What makes an idea a “tarpit”

  • Described as ideas that look obviously good, sound cool, are easy to start, get positive feedback from friends/customers, but repeatedly fail in practice.
  • From the investor side, they show up again and again with the same failure patterns: weak monetization, no real market, not sticky, costly to acquire users.
  • Commenters note this is more a VC heuristic than a precise founder tool: a “tarpit” can later become a real opportunity if something important changes.

Timing, context, and “it wasn’t time yet”

  • Many examples where repeated failures turned into successes after environmental changes: YouTube vs earlier video sites (DSL), AI after data/compute scale, EVs after battery improvements, online grocery after phones/payments/logistics, smartphones after screens/networks/GPS.
  • Advice: if your idea has been tried, assume prior founders were smart; unless you can clearly explain what’s different now, don’t assume you’ll “out-execute” them.
  • Some see context change as chaotic and only obvious in hindsight; others think careful first-principles analysis can reveal tipping points.

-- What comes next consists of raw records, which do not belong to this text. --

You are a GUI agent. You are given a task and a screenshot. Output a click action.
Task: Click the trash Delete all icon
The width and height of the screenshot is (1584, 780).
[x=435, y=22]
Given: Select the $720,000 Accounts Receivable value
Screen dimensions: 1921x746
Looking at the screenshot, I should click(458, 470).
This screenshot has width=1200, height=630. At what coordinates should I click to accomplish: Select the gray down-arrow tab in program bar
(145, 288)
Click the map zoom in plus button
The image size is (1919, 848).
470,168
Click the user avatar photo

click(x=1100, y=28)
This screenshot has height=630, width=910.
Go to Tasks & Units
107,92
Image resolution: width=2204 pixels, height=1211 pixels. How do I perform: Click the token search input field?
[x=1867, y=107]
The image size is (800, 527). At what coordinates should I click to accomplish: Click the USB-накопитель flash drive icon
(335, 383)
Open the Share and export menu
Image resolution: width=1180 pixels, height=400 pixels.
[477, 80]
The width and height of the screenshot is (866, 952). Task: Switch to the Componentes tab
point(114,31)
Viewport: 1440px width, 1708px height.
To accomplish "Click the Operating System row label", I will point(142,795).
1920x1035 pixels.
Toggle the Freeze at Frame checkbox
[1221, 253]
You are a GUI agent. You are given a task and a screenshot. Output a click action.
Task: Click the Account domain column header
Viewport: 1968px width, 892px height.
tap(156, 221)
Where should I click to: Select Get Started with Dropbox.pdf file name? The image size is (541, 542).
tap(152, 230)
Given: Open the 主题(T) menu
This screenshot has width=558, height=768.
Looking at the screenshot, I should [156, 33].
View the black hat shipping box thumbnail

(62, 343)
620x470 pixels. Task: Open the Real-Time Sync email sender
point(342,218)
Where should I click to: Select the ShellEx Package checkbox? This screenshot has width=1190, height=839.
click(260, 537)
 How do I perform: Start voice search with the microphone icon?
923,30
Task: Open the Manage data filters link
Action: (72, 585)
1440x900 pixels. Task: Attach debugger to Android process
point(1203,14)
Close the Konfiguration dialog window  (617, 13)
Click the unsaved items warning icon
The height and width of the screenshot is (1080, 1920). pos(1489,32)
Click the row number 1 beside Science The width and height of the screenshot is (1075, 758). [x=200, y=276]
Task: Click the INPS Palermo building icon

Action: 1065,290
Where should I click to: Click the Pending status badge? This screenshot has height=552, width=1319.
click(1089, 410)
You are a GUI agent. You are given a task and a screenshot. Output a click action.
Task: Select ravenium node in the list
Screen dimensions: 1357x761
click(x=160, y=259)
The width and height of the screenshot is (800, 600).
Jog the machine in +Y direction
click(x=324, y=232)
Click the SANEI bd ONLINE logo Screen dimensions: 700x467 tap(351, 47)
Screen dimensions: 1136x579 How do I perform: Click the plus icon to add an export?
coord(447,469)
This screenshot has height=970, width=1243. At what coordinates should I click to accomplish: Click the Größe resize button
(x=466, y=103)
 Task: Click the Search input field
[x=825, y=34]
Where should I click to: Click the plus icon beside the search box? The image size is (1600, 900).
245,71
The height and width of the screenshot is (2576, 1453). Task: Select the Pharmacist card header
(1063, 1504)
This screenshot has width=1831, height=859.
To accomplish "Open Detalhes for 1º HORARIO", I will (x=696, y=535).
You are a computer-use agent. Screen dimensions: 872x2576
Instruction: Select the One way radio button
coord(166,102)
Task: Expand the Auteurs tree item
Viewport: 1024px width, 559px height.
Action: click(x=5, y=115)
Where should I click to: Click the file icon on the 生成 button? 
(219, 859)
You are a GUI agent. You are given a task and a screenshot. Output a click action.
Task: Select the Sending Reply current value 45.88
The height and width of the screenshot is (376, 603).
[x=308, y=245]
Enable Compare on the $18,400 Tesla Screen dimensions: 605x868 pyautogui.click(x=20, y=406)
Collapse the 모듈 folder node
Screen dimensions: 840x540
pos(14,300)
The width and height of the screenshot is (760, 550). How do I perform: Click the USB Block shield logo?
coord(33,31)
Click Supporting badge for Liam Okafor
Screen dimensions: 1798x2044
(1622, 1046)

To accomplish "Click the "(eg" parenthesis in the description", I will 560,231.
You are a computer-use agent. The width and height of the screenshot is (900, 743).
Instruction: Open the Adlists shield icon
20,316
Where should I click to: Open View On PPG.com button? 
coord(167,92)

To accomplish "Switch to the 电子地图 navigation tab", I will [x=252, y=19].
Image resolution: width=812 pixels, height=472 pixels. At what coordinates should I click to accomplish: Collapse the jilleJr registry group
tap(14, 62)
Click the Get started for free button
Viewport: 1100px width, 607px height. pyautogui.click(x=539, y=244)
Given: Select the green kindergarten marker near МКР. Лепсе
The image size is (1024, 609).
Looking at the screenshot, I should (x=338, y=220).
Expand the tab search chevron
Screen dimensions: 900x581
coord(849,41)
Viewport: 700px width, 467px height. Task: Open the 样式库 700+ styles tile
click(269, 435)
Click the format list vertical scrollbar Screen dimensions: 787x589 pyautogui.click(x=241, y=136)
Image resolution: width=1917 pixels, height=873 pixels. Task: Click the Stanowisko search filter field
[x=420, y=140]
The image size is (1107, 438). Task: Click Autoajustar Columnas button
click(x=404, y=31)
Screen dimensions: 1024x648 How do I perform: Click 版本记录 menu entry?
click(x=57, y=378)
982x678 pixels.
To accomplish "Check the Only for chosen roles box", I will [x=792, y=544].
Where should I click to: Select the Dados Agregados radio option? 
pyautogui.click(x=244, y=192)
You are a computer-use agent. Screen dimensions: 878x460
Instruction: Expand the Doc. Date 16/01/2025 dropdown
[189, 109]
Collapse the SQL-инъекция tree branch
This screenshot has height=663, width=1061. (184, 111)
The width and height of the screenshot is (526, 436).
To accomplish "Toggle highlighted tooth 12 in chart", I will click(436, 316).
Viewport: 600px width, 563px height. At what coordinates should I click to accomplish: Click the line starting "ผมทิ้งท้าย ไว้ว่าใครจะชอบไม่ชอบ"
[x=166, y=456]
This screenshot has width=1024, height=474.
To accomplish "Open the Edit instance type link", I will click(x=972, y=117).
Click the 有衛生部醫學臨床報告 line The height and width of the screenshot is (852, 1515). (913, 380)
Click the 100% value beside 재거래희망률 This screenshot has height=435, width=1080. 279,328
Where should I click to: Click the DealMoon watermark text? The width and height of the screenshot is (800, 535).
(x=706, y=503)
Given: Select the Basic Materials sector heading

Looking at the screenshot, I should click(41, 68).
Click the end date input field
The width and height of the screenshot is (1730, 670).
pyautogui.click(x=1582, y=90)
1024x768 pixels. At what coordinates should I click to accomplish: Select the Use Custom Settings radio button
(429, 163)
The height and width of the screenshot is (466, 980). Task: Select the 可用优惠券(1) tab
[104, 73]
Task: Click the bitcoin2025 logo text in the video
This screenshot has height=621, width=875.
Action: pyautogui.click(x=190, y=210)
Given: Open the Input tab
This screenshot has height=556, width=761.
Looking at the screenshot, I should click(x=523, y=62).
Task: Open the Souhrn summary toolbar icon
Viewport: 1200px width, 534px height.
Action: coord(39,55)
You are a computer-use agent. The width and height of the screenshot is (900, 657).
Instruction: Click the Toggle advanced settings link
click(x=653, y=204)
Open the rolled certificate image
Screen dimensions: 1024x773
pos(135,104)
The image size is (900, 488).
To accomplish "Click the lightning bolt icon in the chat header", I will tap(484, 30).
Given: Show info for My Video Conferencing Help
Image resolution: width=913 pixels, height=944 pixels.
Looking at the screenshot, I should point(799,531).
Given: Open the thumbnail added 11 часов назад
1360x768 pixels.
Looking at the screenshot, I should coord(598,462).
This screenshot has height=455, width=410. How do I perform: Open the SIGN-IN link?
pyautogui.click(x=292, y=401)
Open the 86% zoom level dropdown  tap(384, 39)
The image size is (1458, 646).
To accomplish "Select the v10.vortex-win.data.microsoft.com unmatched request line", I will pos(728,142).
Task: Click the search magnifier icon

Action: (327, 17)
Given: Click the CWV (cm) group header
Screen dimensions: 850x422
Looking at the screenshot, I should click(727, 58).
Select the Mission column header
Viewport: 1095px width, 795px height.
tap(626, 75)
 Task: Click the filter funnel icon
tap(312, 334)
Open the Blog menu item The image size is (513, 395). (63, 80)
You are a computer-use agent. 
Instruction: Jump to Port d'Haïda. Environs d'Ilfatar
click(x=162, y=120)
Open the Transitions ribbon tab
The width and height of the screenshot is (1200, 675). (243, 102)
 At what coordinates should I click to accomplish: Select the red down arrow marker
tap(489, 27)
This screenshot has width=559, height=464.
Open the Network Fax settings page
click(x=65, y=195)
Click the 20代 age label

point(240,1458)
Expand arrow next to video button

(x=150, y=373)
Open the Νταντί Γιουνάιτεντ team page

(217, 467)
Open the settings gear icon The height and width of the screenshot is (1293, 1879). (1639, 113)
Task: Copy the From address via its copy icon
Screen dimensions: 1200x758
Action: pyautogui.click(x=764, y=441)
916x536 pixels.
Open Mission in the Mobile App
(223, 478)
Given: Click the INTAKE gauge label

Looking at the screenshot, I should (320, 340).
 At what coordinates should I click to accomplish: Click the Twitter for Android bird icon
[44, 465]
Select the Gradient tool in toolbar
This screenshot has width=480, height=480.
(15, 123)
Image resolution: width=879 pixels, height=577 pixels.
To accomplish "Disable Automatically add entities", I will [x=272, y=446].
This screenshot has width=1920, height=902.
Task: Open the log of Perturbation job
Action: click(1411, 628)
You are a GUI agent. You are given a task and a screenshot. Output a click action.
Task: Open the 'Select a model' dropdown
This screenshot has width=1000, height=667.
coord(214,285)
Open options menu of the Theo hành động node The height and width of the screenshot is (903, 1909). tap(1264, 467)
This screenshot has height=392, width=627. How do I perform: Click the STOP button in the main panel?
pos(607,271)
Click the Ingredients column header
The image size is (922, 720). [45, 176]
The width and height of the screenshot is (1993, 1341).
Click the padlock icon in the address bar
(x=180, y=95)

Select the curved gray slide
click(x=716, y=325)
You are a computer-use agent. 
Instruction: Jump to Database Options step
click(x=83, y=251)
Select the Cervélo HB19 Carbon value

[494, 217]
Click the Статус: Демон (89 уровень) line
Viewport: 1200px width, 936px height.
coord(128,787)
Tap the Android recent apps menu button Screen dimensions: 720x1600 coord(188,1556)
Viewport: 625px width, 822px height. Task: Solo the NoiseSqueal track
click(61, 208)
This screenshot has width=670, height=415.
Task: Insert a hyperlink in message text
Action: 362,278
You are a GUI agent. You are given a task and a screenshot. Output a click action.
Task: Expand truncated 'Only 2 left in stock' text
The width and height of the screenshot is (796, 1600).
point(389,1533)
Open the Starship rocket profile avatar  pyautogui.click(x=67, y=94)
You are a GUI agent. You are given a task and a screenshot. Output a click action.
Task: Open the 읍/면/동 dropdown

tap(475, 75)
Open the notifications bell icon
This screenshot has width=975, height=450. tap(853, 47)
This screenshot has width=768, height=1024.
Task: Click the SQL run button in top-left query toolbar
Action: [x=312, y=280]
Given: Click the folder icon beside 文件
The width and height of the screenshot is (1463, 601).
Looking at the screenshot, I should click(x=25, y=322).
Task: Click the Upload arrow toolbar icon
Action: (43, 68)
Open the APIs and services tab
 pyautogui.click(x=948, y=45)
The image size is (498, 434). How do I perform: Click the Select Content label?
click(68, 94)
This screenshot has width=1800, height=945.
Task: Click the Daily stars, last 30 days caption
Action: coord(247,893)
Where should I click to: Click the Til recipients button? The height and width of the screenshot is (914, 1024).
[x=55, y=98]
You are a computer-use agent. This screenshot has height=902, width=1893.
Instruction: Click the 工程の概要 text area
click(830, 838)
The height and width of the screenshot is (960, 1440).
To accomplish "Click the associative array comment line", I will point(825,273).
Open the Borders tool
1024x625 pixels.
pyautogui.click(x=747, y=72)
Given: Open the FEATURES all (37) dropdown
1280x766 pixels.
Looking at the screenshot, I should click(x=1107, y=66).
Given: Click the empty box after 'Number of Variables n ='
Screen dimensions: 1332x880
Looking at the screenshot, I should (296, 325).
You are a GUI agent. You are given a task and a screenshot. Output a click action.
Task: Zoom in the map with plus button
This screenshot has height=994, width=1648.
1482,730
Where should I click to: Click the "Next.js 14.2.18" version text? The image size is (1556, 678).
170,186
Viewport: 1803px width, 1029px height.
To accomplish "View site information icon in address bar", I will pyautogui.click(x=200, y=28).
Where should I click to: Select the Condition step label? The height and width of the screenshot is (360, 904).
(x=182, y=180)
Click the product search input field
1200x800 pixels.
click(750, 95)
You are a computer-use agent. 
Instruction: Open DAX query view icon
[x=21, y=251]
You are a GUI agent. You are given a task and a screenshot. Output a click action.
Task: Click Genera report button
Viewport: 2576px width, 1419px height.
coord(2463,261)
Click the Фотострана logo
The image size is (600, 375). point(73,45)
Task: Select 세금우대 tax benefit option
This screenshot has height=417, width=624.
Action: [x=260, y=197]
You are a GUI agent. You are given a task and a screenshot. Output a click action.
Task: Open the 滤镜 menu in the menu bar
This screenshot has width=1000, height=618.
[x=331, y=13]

Recommendation/discovery apps as a focal example

  • The video’s heuristic: avoid ideas with many eager founders but little intrinsic user demand (e.g., recommendation apps).
  • Pushback: recommendation is everywhere and valuable (commerce, media, search, reviews), but typically as a feature attached to content, not a standalone product.
  • Several founders share experience: good recommendation quality is achievable, but standalone B2C apps struggle with:
    • Acquiring and retaining users
    • Getting enough behavioral data
    • Convincing people to trust and act on recommendations
  • Consensus: “pure recommendation app” is usually a tarpit; bundling it with content or core utility sometimes works.

Other commonly cited tarpits

  • Social apps (“X, but with a twist”), dating apps, “things to do with friends,” to‑do/habit/note apps, generic trackers, many EdTech products, climate/sustainability plays chasing grant money, and “wrapper over OpenAI API” AI products.
  • EdTech is singled out as fad-driven, with shifting pedagogical fashions and hard sales dynamics; solving unglamorous admin problems in schools is seen as more promising.

B2C vs B2B and scale

  • Many argue B2C is much harder: constant attention acquisition, huge marketing needs, and low willingness to pay.
  • B2B is portrayed as more tractable but sales skills are rare and hard to learn from books; large customers can dominate your roadmap.

Meta: YC content and missed opportunity

  • Several dislike the video format (slow, gesture-heavy) and want transcripts or well-edited text.
  • One commenter argues YC underuses its unique view of repeated startup failures and should publish “maps of tarpits” and postmortems to steer new founders away from them.